Saturday, December 21, 2024

Landry to appeal ruling on administration's carbon costs formula to U.S. Supreme Court

Federal Court
Jeff landry

Jeff Landry will continue a legal battle he is waging against the administration's formula for calculating the social costs of greenhouse gas emissions. | Louisiana Attorney General's Office

Attorney General Jeff Landry will seek to overturn a federal appeals court decision this month that allows the Biden administration to apply its more costly formula for estimating the social costs of greenhouse gas emissions (SC-GHG).

The U.S. Fifth Circuit Court of Appeals denied Landry’s petition for an en banc rehearing in the wake of a Fifth Circuit three-judge panel’s opinion last month blocking a lower court’s injunction that barred the administration’s greenhouse gas cost formulas.

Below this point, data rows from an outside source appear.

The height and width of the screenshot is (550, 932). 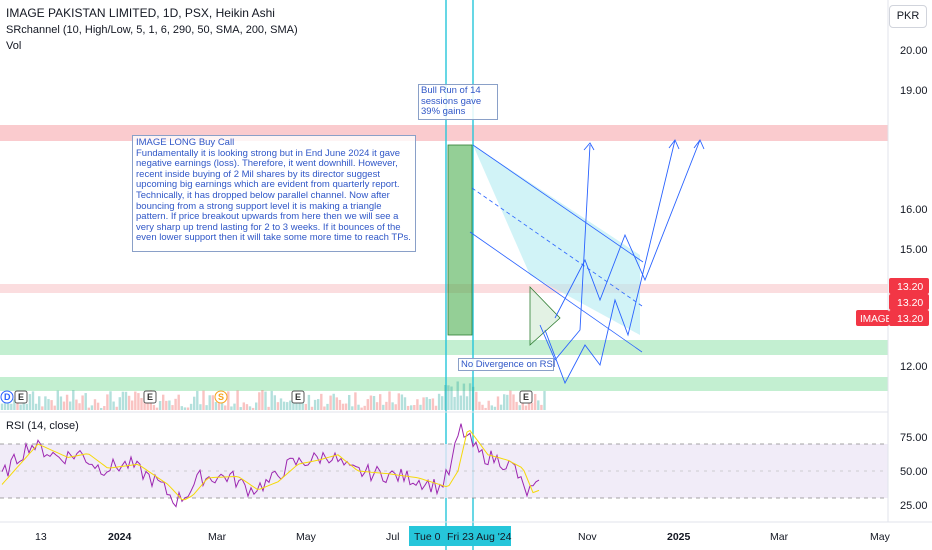 I want to click on channel-lower, so click(x=556, y=292).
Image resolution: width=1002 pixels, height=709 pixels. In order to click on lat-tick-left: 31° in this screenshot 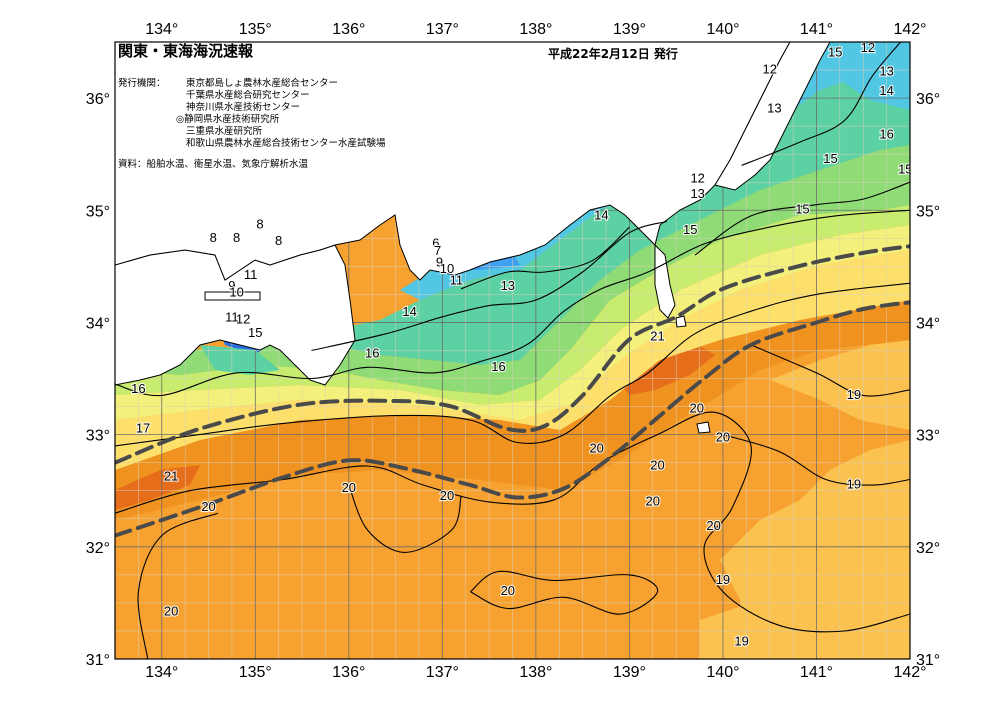, I will do `click(98, 660)`.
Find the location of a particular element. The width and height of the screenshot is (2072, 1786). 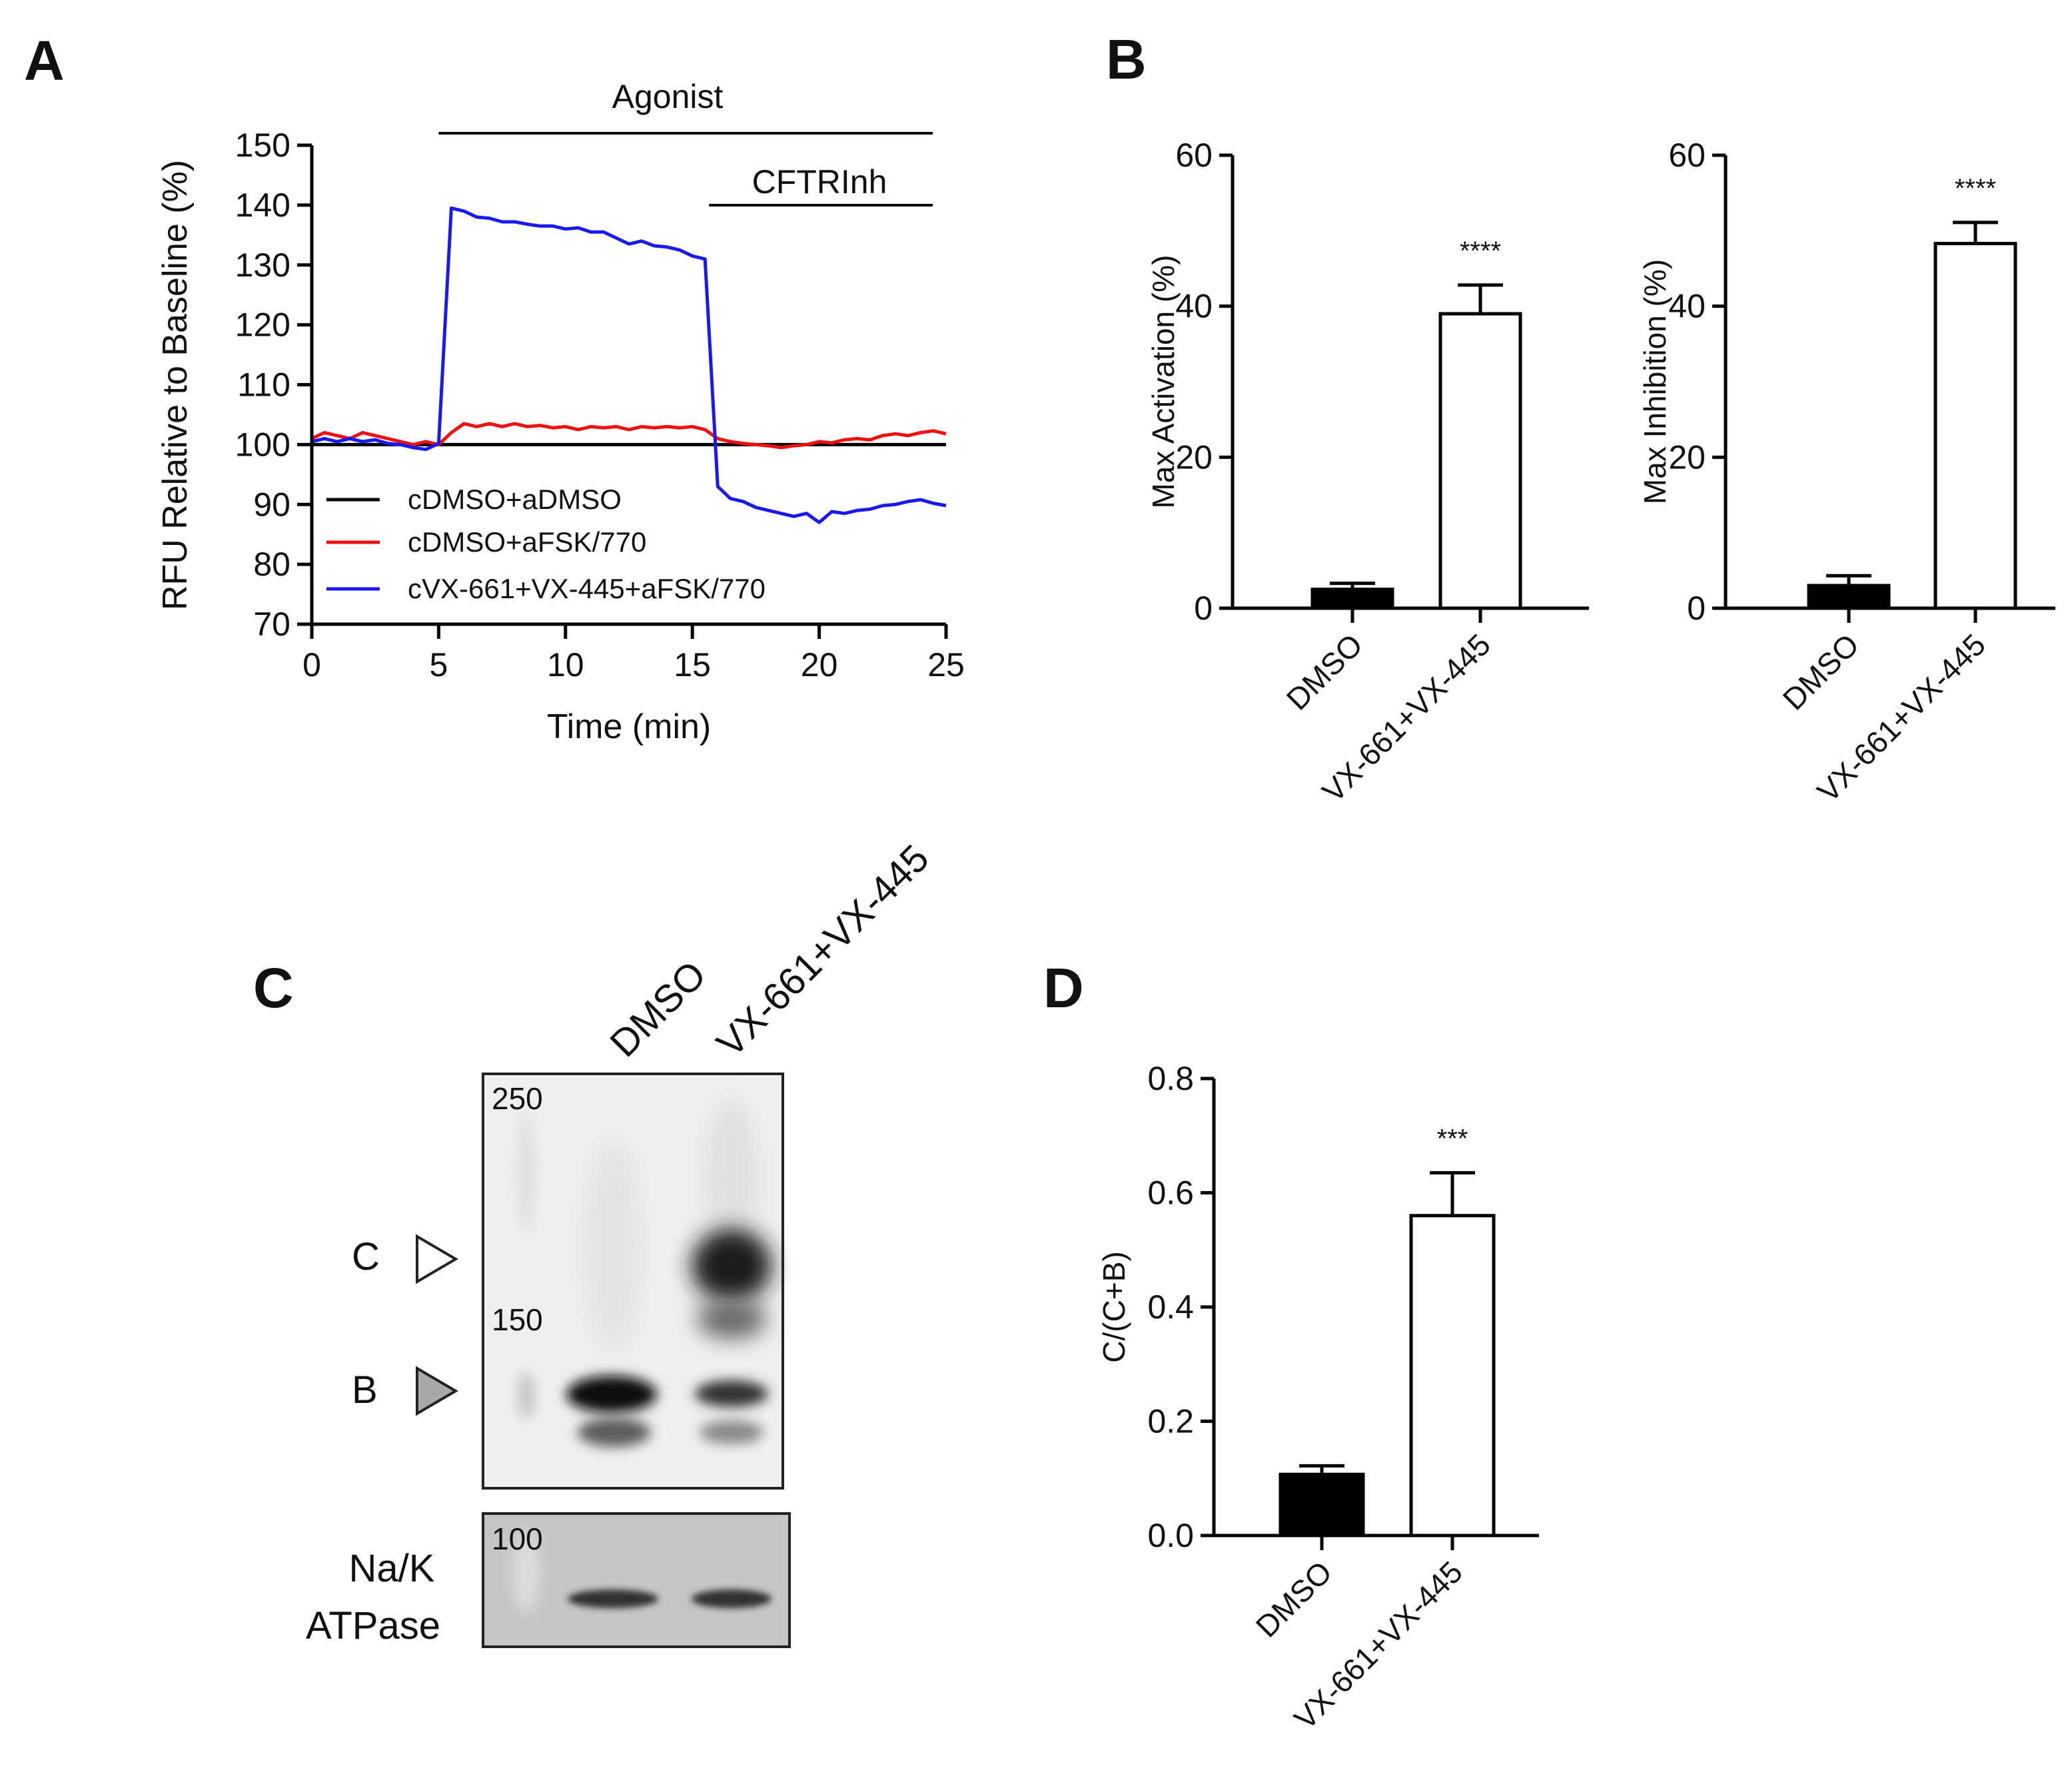

a-x-axis-title: Time (min) is located at coordinates (629, 726).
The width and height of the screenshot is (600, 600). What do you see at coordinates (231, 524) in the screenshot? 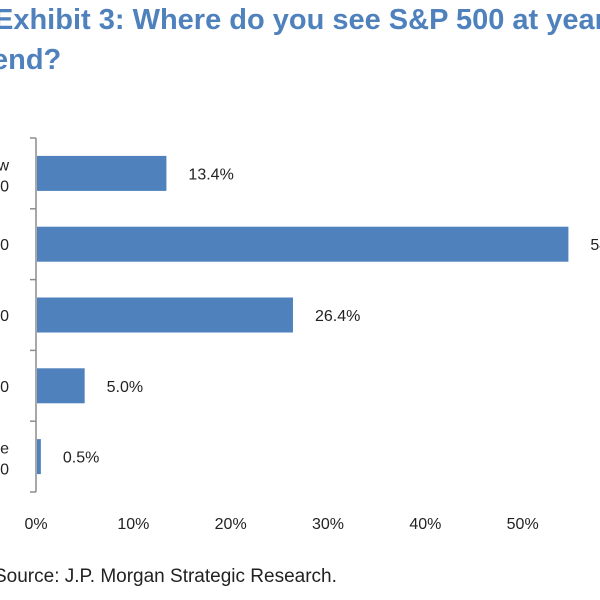
I see `x-tick-label-3: 20%` at bounding box center [231, 524].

“Because no member of the panel or judge in regular active service requested that the court be polled on rehearing en blanc … the petition for rehearing en banc is denied,” the Fifth Circuit said in its April 14 opinion.

Louisiana’s attorney general said he would continue to battle the Biden administration over its climate-change rules.

“We are disappointed in the Fifth Circuit’s decision, and we will appeal to the Supreme Court,” Landry’s press secretary, Cory Dennis, told the Louisiana Record in an email. “Attorney General Landry will continue fighting the Biden administration’s attempts to inject the government into the everyday lives of Americans.”

Landry filed the litigation on behalf of Louisiana and nine other states, including Texas and Florida. The social cost calculations at the center of the lawsuit are used by federal agencies in making cost-benefit analyses of rules and regulations.

Continuing to block the preliminary injunction against the SC-GHG formula strikes at the sovereign powers of states, according to Landry’s motion to the Fifth Circuit for an en banc hearing.

“By staying the injunction, the panel lets one of the most consequential regulations in history remain in effect despite the lack of any statutory authorization or notice and comment, despite its fundamental arbitrariness and despite the irreparable harm it’s causing the states right now,” the motion said.

The administration’s positions on climate-change mitigation will lead to more energy jobs losses in Louisiana and other states and increase U.S. dependence on foreign sources of energy, the plaintiffs have argued.